An official website of the United States government
Here's how you know
A .mil website belongs to an official U.S. Department of Defense organization in the United States.
A lock (lock ) or https:// means you’ve safely connected to the .mil website. Share sensitive information only on official, secure websites.

Airmen play goodwill role at Camp Bucca

  • Published
  • By Staff Sgt. Vincent Borden
  • 386th Air Expeditionary Wing Public Affairs
In seven years and four deployments around the world, Staff Sgt. Omar Thompson has never promoted the peace. Even when he was deployed to Camp Bucca, Iraq, three years ago, working in the Theater Internment Facility where detainees in the Global War on Terror are held, he never had the chance to play the part of humanitarian to them or anyone else.

That's all changed. Here in the most unlikely of places, surrounded by walls topped and strung with coil upon coil of barbed wire leading to security checkpoints, the focus is more on watching than weaponry, and on permitting than defending. Sergeant Thompson helps oversee the visitation of Iraqi detainees and their loved ones at Camp Bucca, many of whom come from all over to visit family members they may not have seen in months.

He thoroughly enjoys it, if not for the change of pace in his traditional mission, then for the substance of work he now gets to do every day.

"I've never smiled as much while I'm at work as I do now," said Sergeant Thompson, a security forces member deployed to the 586th Air Expeditionary Group. "The first time I was here, working in the [Theater Internment Facility] you had to be more stern. Aggressive. Yell and things like that. Here you're being generous, courteous to the people.

"What we do here affects out there," he said motioning to the gates, the surrounding communities and the country of Iraq, a place far away from his hometown of Oceanside, Calif. "Here it's about peace."

"Peace" is a couple of windowless buildings far away from the gates where Sergeant Thompson works. It is a place where little girls and boys look at their fathers, brothers and family members with bright, engaging eyes and wide smiles. Where wives get an opportunity to see their husbands for a couple of hours a day and talk about life back home. It's a place where the political and judicial discussions of the detainee's lives are replaced with the sounds of fathers playing with their children, and a buzzing conversation that resonates throughout each of the buildings.

By allowing detainees to visit with their loved ones, Airmen at Camp Bucca are doing something extraordinary to promote goodwill between U.S. servicemembers and the Iraqi people. And they understand that.

"They're really appreciative of it all," said Staff Sgt. John Sieck, a 586th AEG security forces member deployed from Seymour Johnson Air Force Base, N.C. "This is a positive mission that brings families together, and the detainees really look forward to being able to see their families.
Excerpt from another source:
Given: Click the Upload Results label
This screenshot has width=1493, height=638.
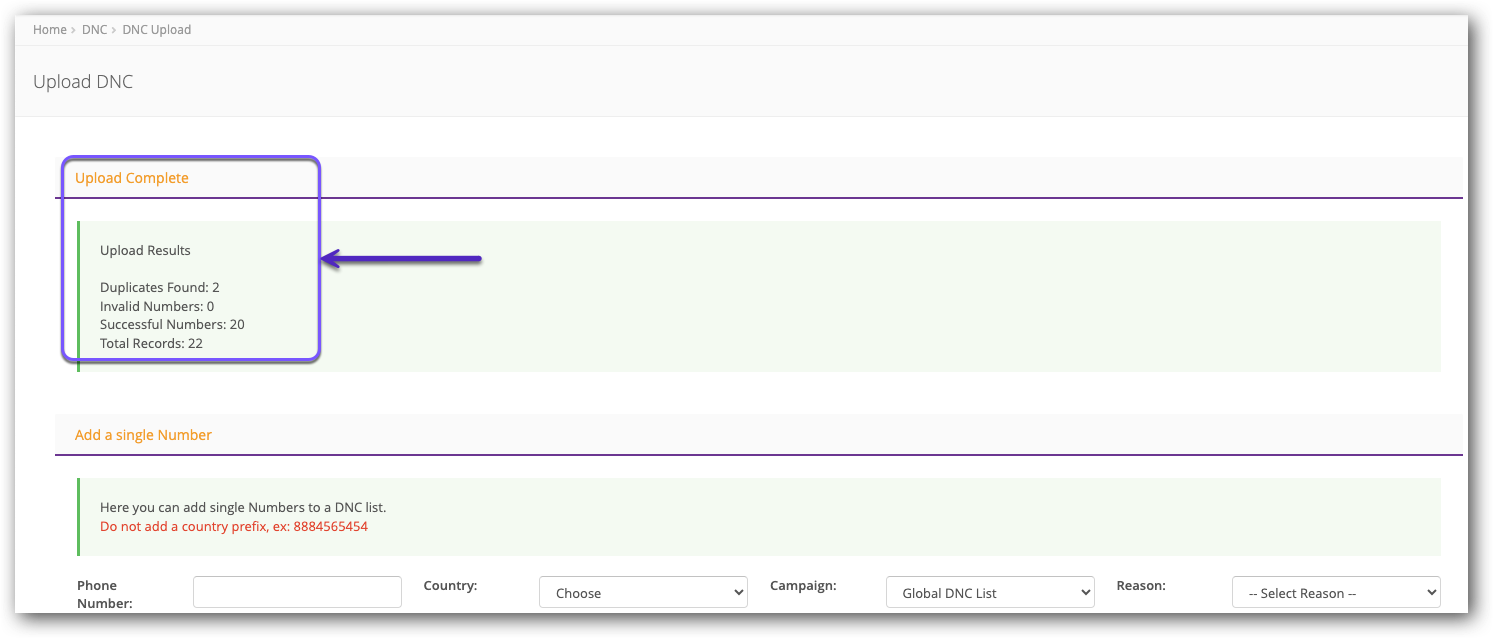Looking at the screenshot, I should click(145, 250).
It's a different mission, one that I didn't expect when I arrived here, but it's enjoyable."

Sergeant Sieck said precautions are taken to instill that peaceful aura around the facilities for the nearly 400 people who visit the detainees daily. Security police, placed strategically throughout the buildings and outside of them, do not carry firearms inside the gates of visitation facility. The Iraqi military is present as well, and handle many of the procedures and responsibilities implemented by the Airmen with the idea that, eventually, they will be solely in charge of its operation.

Additionally, the two-hour visitation meetings are also divided into sections, and Airmen do their best to ensure the detainees are not humiliated in front of their loves ones.
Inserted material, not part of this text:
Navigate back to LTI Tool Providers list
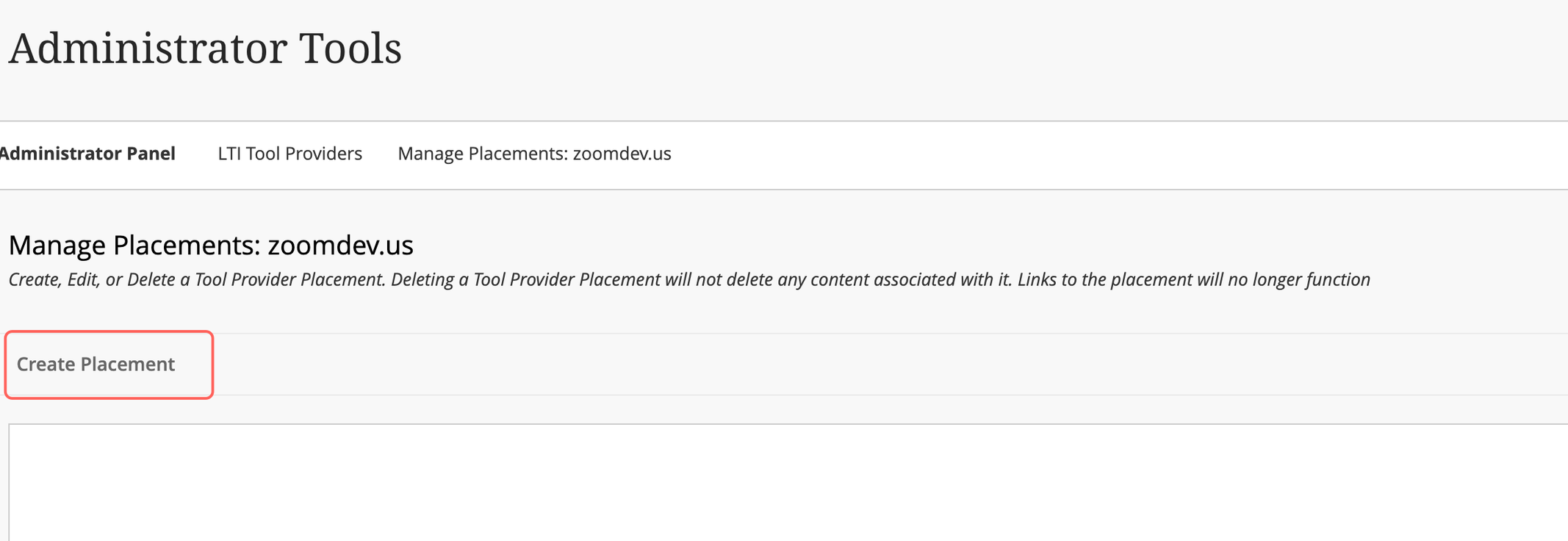Viewport: 1568px width, 541px height. coord(289,154)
"They aren't handcuffed in front of their families," said Airman 1st Class Donald Brown, a 586th AEG security forces member deployed from MacDill AFB, Fla. Airman Brown explained that the sessions are broken up into periods where detainees are allowed to hug their wives and children, and times where a barrier prevents them from embracing one another.

Sergeant Sieck, a native of Greensboro, N.C, also said small friendships are developed with the children that come to visit, especially the ones they see over and over again.

Airmen working at the facility will play soccer with them while their parents wait for the detainees to be seated in the facility, and consider themselves lucky to get a win. Some of them talk about their defeat on the soccer field to children with shock and a fleeting disappointment, but they never let it get to them, laughing about the advanced skills of their opponents. Smiles are contagious here, given the nature of what happens on a daily basis and the positive way it affects everyone involved.

At Camp Bucca's detainee visitation center, everybody wins.